Замелькали лучики карманных фонарей. Люди, группами и в одиночку, шли к двум отступившим от леса осинам, между которыми белело полотно киноэкрана. Возле осин скопищем светляков тлели цигарки; терпкие струйки махорочного дыма примешивались к запахам палой листвы и прелой от костров земли.
Командир роты капитан Ермаков, устало прислонившись к кузову автомашины, поглядывал на солдат. Казалось, он высматривал своих, потому что изредка улыбался, довольный, как во сне, когда узнавал чьи-то голоса.
Вот, беспечно попыхивая папиросами, мимо капитана кучкой прошли солдаты из его роты. Не заметили в темноте своего командира. Ермаков не удержался, окликнул?
— Что, орлы, и спать расхотелось?
Всего неделю командовал Ермаков этими людьми: только за три дня до учений принял он роту. Но голос нового командира солдаты уже успели хорошо запомнить.
— Расхотелось, товарищ капитан, — ответил кто-то, еле шевеля языком.
— Выдержали учения — выдержим и кино! — бойко проговорил из толпы веселый тенорок.
«Гребешков», — узнал капитан и улыбнулся в темноте. В полдень капитан видел этого паренька. Он брел по колено в воде, с телефонными катушками и оружием двух уставших до изнеможения товарищей.

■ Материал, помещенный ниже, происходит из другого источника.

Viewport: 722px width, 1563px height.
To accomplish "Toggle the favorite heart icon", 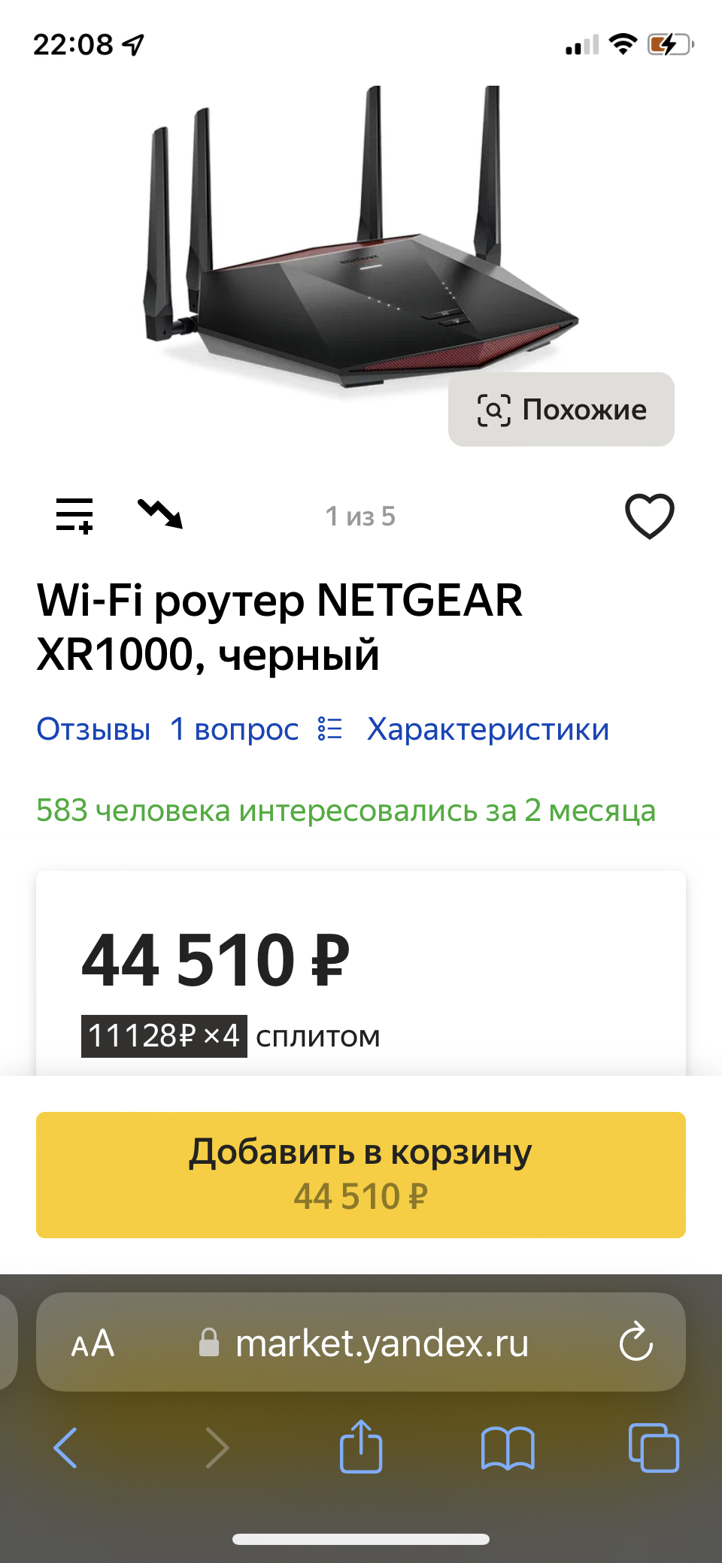I will (x=649, y=516).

Парни в шинелях лениво шли в кино, шли за обшей для всех наградой. Если бы несколькими часами раньше Ермаков не видел этих парней в работе, он смог бы подумать, что теперь они гордятся своей ленью, не выносливостью, а именно ленью, гордятся своей полусонной походкой.
…Сноп электрического света вырвал из ночи полотно киноэкрана. Казалось, что его искрящийся белый квадрат повис прямо в небе. Еще через минуту застрекотал движок. На посиневшем экране задрожали буквы, слова; из динамика на осинке грянули барабаны солдатского марша.
«Где он, Гребешков?» — Капитан всматривался в силуэты сидевших солдат. В тесноте серых шинелей, среди десятков одинаково надвинутых на головы пилоток, Ермаков как-то сразу угадал своего знакомца: тот сидел неестественно выпрямленный, задрав тонкую шею, а на плечах его, навалившись с двух сторон, уже спали два однокашника.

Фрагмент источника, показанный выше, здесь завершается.